Here we passed `nn.Flatten()` as the connector. It is also possible to pass `nn.Flatten` without instantiating it. DeepTorch will instatiate the class correctly where it is needed. 

It is generally recommended to _not_ instantiate the class. In many cases, the model will want to create many instances of the class for use in different places. If we instantiate the class _outside_ the model, then that same class will be used in multiple places. For some operations (e.g. `nn.Flatten`, `nn.ReLU`), this is safe. But for most (e.g. `nn.Linear`, `nn.Conv2d`), it is not. 

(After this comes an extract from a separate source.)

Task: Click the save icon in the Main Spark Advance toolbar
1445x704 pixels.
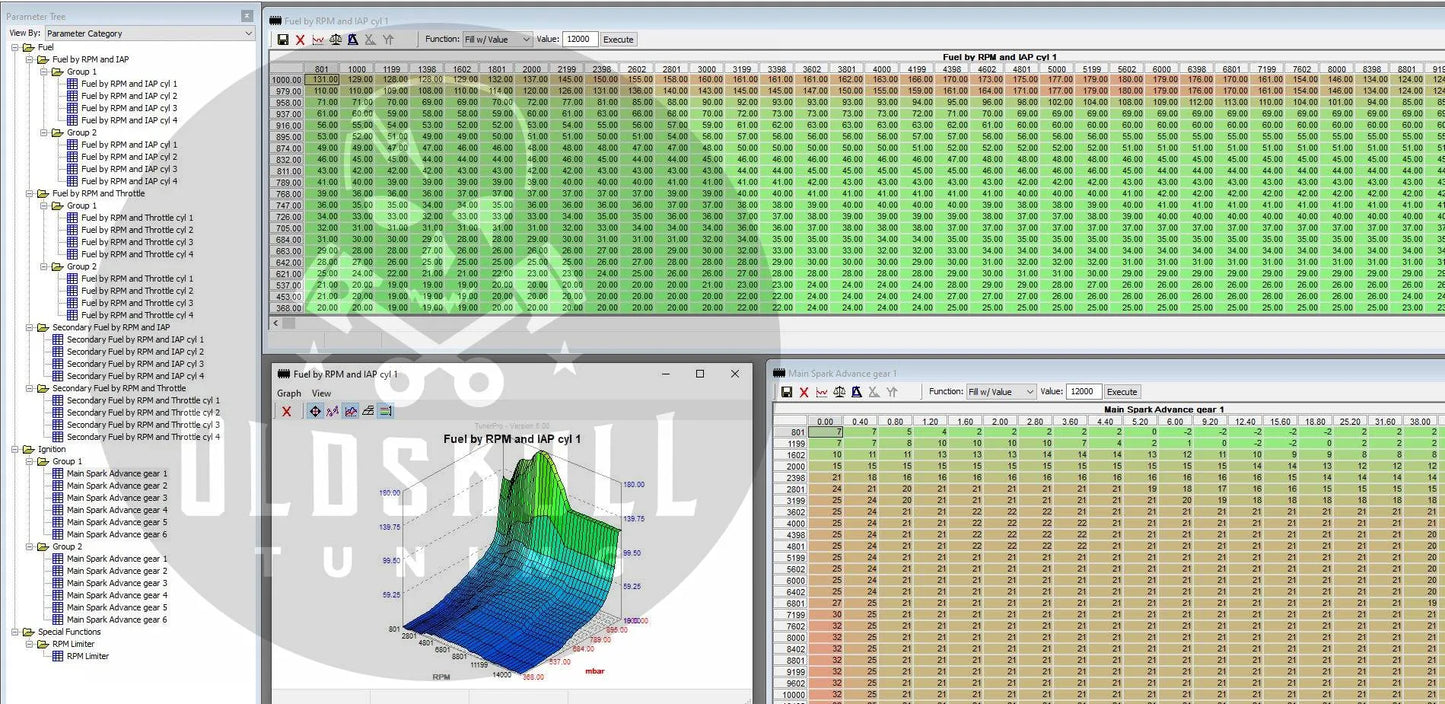Action: 787,392
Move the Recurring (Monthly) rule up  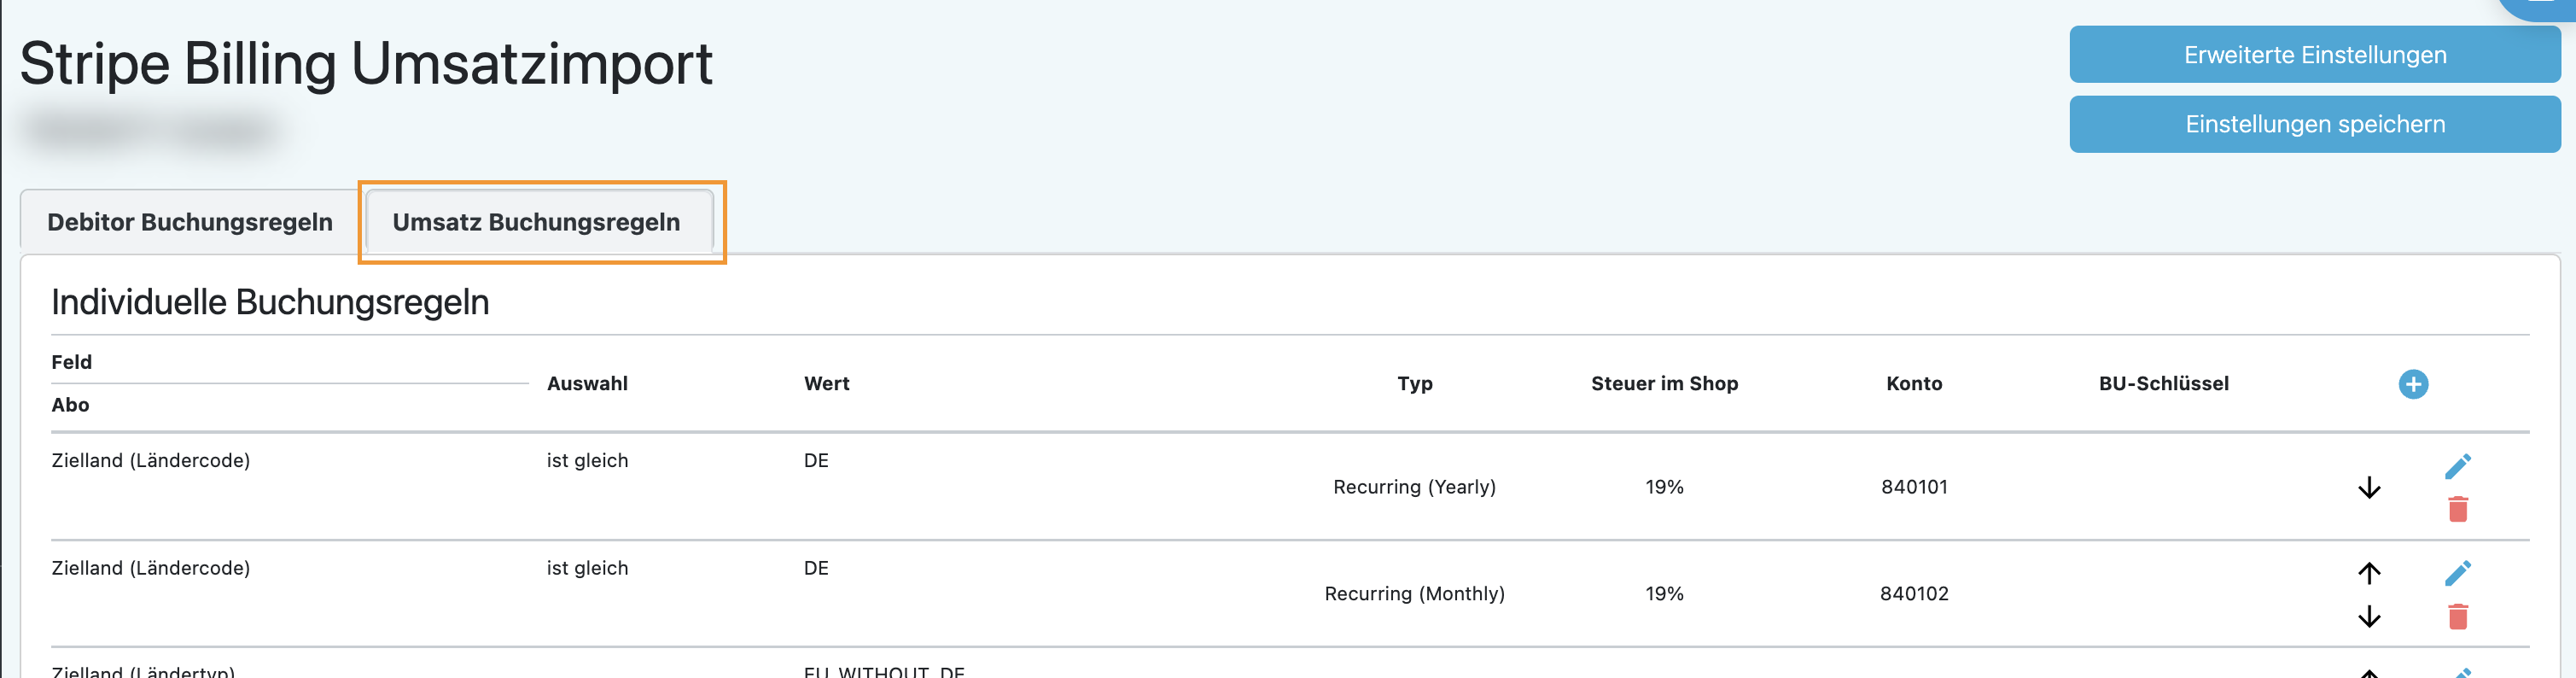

Arguments used to instantiate the class can be passed after the class in `Config`:

In [12]:
config = (
    dtm.Config()
        .num_classes(10)
        .connector(nn.Flatten, start_dim=1, end_dim=-1)
)

classifier = dtm.ImageClassifier.from_config(config)

Or, equivalently:

In [13]:
config = (
    dtm.Config()
        .num_classes(10)
        .connector(nn.Flatten)
        .connector.start_dim(1)
        .connector.end_dim(-1)
)
classifier = dtm.ImageClassifier.from_config(config)

This second syntax demonstrates another property of `Config`. It is trivial to define nested structures by simply chaining `.` accessors. We will see why this is useful later in this notebook. 

As a final example, here is how one would using global average pooling instead of flatten to connect the convolutional backbone with the classification head:

In [14]:
classifier = dtm.ImageClassifier.from_config(
    dtm.Config()
        .num_classes(10)
        .connector(nn.AdaptiveAvgPool2d, output_size=(1, 1))
)
classifier

ImageClassifier(
  (backbone): ConvolutionalEncoder(
    (blocks): ModuleList(
      (0): Template(
        (layer): LazyConv2d(0, 8, kernel_size=(3, 3), stride=(1, 1), padding=(1, 1))
        (activation): ReLU()
        (pool): MaxPool2d(kernel_size=2, stride=2, padding=0, dilation=1, ceil_mode=False)
      )
      (1): Template(
        (layer): LazyConv2d(0, 16, kernel_size=(3, 3), stride=(1, 1), padding=(1, 1))
        (activation): ReLU()
        (pool): MaxPool2d(kernel_size=2, stride=2, padding=0, dilation=1, ceil_mode=False)
      )
      (2): Template(
        (layer): LazyConv2d(0, 32, kernel_size=(3, 3), stride=(1, 1), padding=(1, 1))
        (activation): ReLU()
        (pool): MaxPool2d(kernel_size=2, stride=2, padding=0, dilation=1, ceil_mode=False)
      )
      (3): Template(
        (layer): LazyConv2d(0, 64, kernel_size=(3, 3), stride=(1, 1), padding=(1, 1))
        (activation): ReLU()
        (pool): MaxPool2d(kernel_size=2, stride=2, padding=0, dilation=1, ceil_mo

## 2.1 Customizing the backbone

Ok, customizing the connector is simple; it's just a single layer after all. How about the backbone, which would typically be made of many layers? 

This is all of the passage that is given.